1. Field
The following description relates to a processor simulation technology that simulates the performance of a processor executing application programs and which may be used to improve the processing of an application program.
2. Description of the Related Art
The concept of reconfigurable computing is based on the arrangement of a processor along with an array of reconfigurable hardware elements. The behavior of such reconfigurable hardware elements, including data flow between the reconfigurable hardware elements, may be tailored to perform a specific task. A reconfigurable processor may have a processing performance that is the same as the performance of dedicated hardware.
A reconfigurable array includes a plurality of processing elements or functional units. The size of such a functional unit or the complexity of a functional unit, for example, the number of ALUs or registers that are included in a functional unit, is referred to as granularity. A processor whose granularity is larger may be referred to as a Coarse-Grained Reconfigurable Architecture (CGRA), and a processor whose granularity is smaller may be referred to as a Fine-Grained Reconfigurable Architecture. The configuration between individual functional units may be dynamically set when a specific task is performed based on configuration information. For example, a routing path between individual functional units may be dynamically established based on configuration information that may be read from a configuration memory, for example, by a multiplexer. An execution file may be executed based on the established architecture. Instructions of an execution file may be stored in an instruction memory. The instructions may be in the form of a sequence of instruction codes and operand information which are to be executed by respective processing elements.
A CGRA may be implemented as an accelerator that may be used to improve the execution speed of a particular section of a program, for example, an iteration loop. In comparison with existing Application-Specific Integrated Circuits (ASIC), CGRA processors are being targeted as an efficient means for a next-generation digital signal processor (DSP) because they have a high degree of flexibility and a performance level that is similar to the ASIC.

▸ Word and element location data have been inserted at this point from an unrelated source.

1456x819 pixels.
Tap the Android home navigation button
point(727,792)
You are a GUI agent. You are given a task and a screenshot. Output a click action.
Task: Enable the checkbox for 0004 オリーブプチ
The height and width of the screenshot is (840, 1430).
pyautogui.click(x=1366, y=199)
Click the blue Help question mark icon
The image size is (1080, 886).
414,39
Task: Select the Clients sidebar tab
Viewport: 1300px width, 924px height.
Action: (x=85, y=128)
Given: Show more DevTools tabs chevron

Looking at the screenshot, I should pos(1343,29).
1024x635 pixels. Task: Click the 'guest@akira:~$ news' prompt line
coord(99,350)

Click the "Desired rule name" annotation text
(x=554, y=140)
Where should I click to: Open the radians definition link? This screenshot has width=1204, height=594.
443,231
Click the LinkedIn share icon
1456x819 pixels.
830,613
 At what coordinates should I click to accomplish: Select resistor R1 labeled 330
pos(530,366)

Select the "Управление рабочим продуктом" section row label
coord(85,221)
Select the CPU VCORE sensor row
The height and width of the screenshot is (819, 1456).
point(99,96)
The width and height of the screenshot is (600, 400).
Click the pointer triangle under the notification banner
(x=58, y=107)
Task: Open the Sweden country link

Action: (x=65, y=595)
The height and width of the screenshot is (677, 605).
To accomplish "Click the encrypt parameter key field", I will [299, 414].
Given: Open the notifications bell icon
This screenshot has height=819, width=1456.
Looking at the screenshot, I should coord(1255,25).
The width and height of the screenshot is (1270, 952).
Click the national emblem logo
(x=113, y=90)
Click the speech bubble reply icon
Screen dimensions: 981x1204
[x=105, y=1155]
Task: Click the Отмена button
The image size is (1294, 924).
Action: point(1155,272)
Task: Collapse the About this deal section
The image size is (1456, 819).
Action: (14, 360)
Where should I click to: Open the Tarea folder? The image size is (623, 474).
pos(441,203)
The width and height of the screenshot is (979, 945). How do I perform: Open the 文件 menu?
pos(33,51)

In order to estimate the degree of performance that a certain application program can obtain using a CGRA-based platform and to correct source codes to more efficiently use the CGRA, a simulator that allows performance debugging may be used. A simulator for CGRA should have sufficiently high speed such that simulation does not become the bottleneck of software development. In addition, the simulator should ensure a cycle accuracy for accurate performance debugging.
Because the CGRA decides all schedules during a compile time, like a Very Long Instruction Word (VLIW) machine, a simulator may ensure a cycle accuracy. However, unlike a general processor that performs all operands passing between functional units through a register, the CGRA passes operands between functional units using significantly complicated interconnection logics. For this reason, the simulator is burdened with having to model the operations of the numerous interconnection logics. Monitoring the large amount of interconnections is a main factor that limits simulation speed.